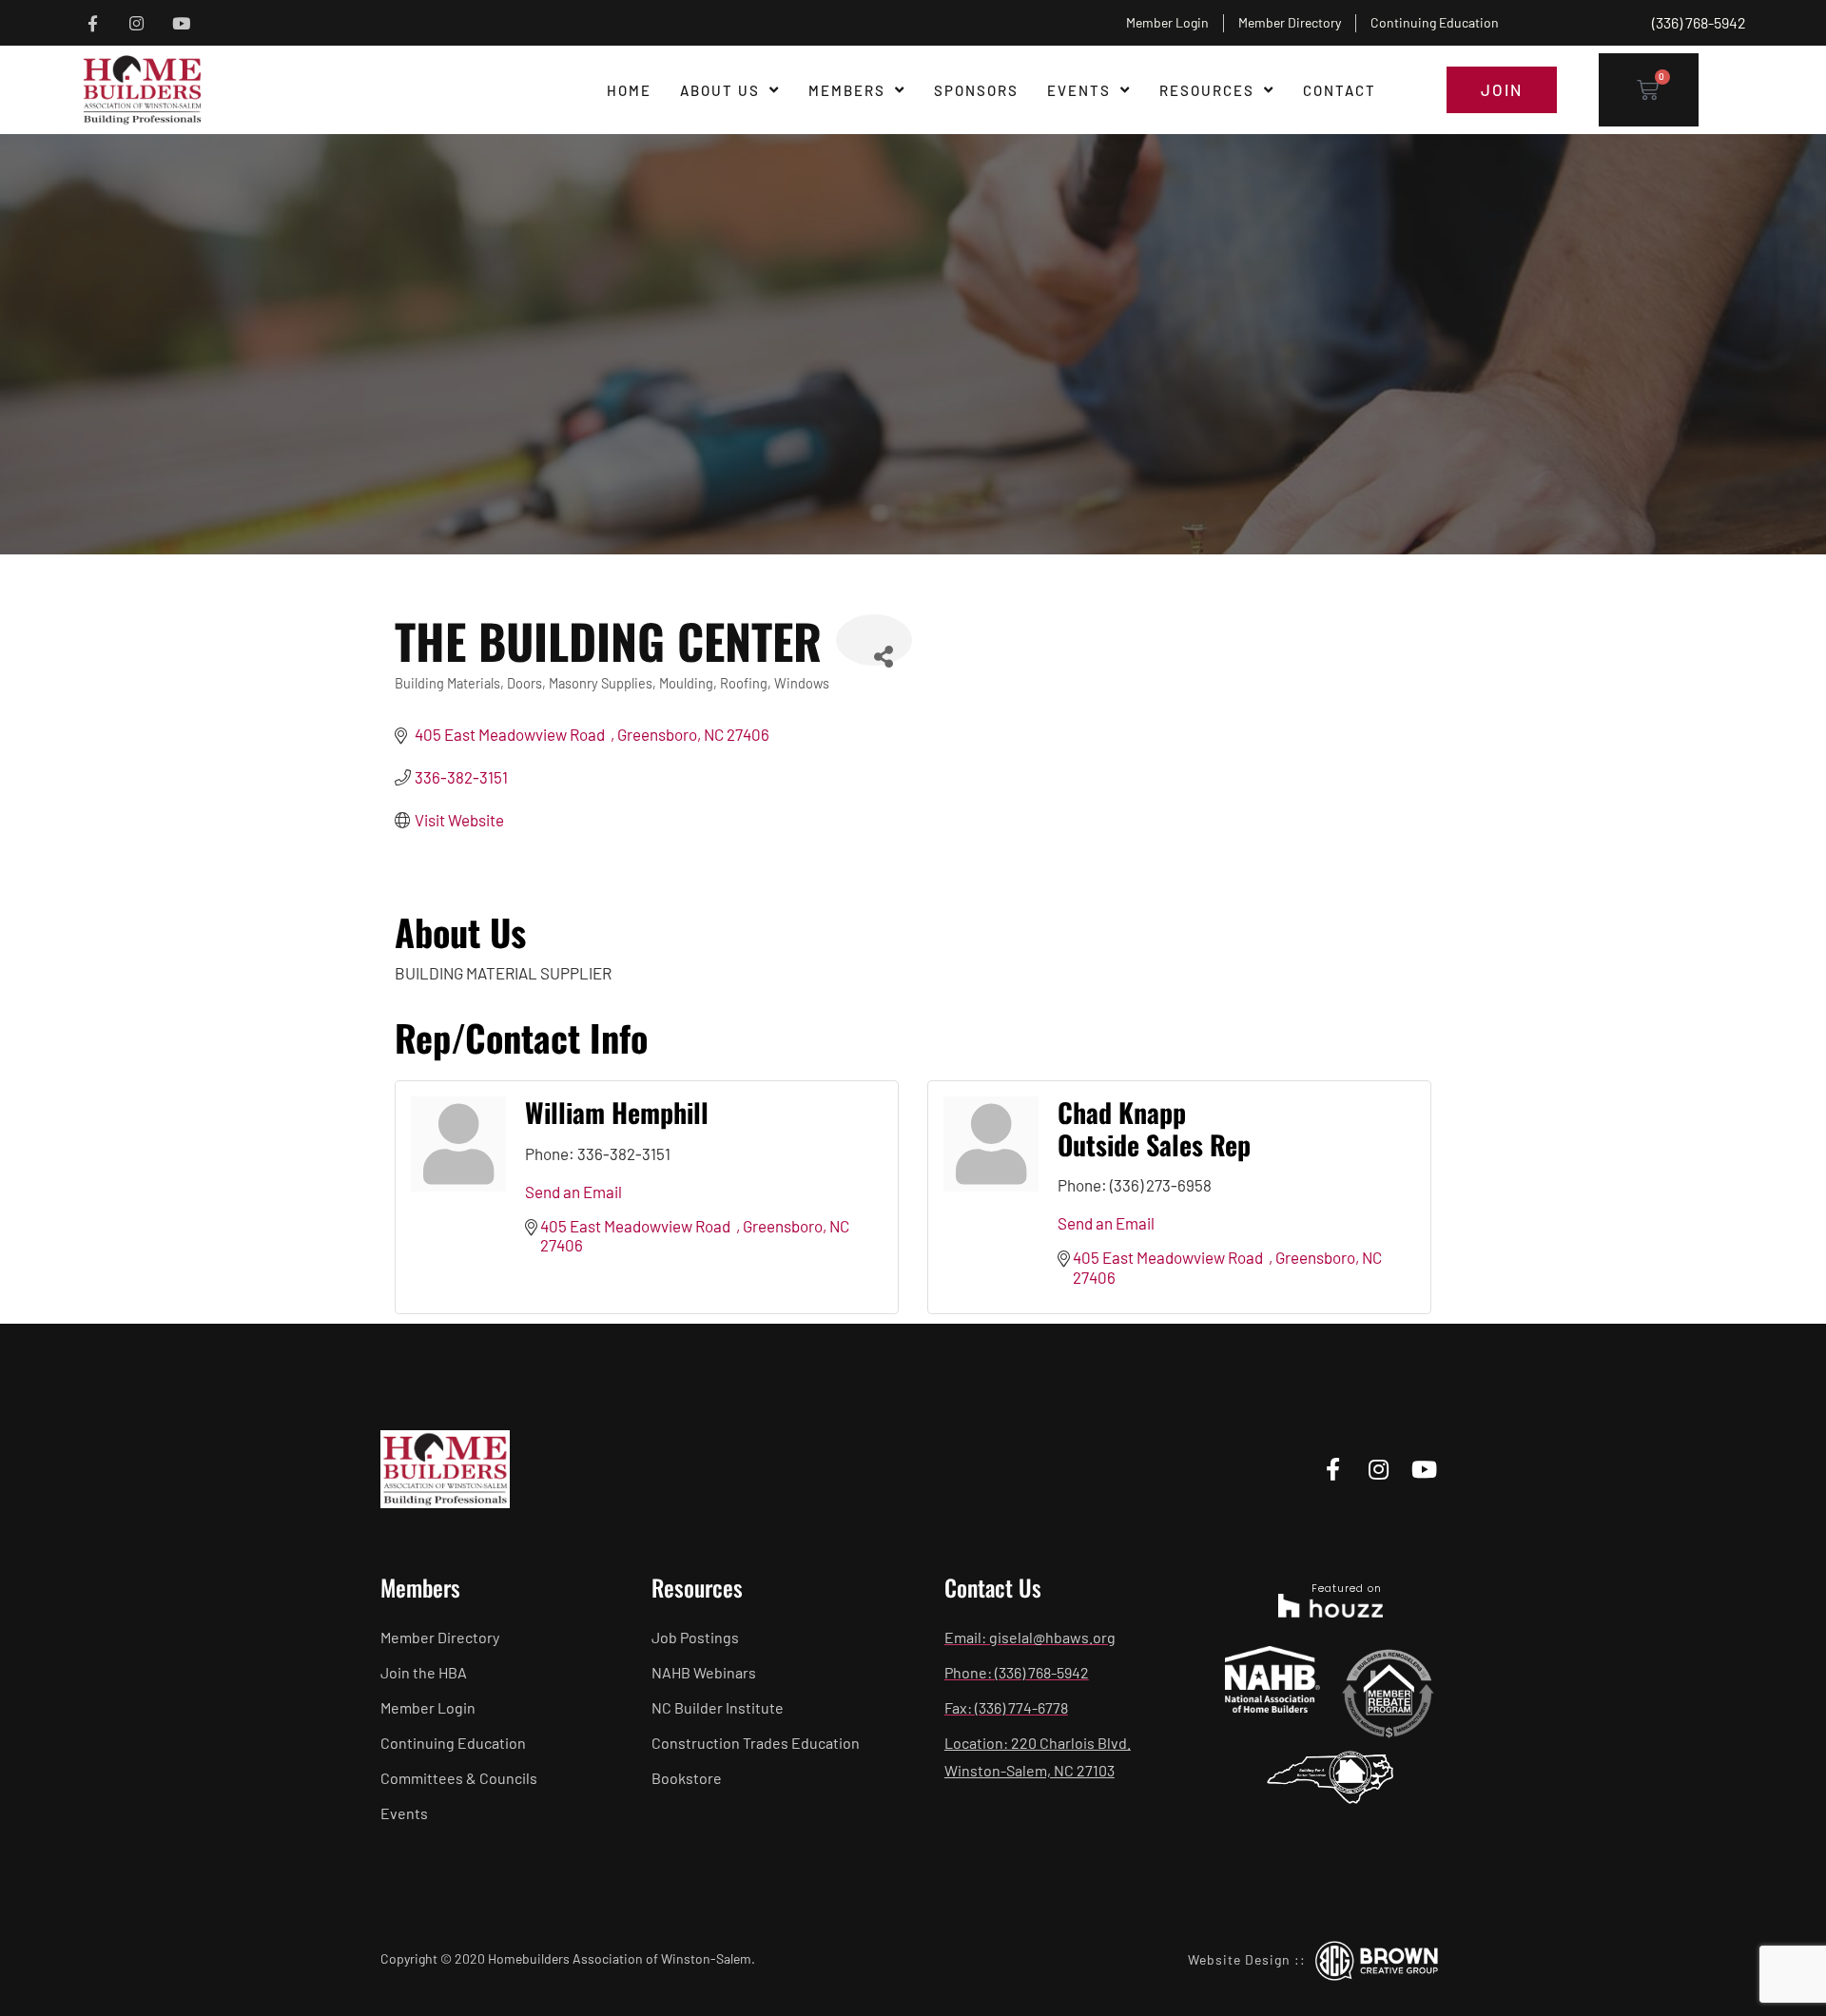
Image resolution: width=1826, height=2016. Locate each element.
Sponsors (976, 90)
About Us (720, 90)
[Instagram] (137, 23)
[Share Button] (874, 640)
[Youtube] (181, 23)
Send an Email (573, 1191)
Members (846, 90)
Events (1079, 90)
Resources (1206, 90)
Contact (1339, 90)
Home (629, 90)
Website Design (1239, 1959)
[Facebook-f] (92, 23)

### Assignment
Retype the whole listing word for word. Skip the pictures.

### Written response
Image resolution: width=1826, height=2016. Locate each element.
Sponsors (976, 90)
About Us (720, 90)
[Instagram] (137, 23)
[Share Button] (874, 640)
[Youtube] (181, 23)
Send an Email (573, 1191)
Members (846, 90)
Events (1079, 90)
Resources (1206, 90)
Contact (1339, 90)
Home (629, 90)
Website Design (1239, 1959)
[Facebook-f] (92, 23)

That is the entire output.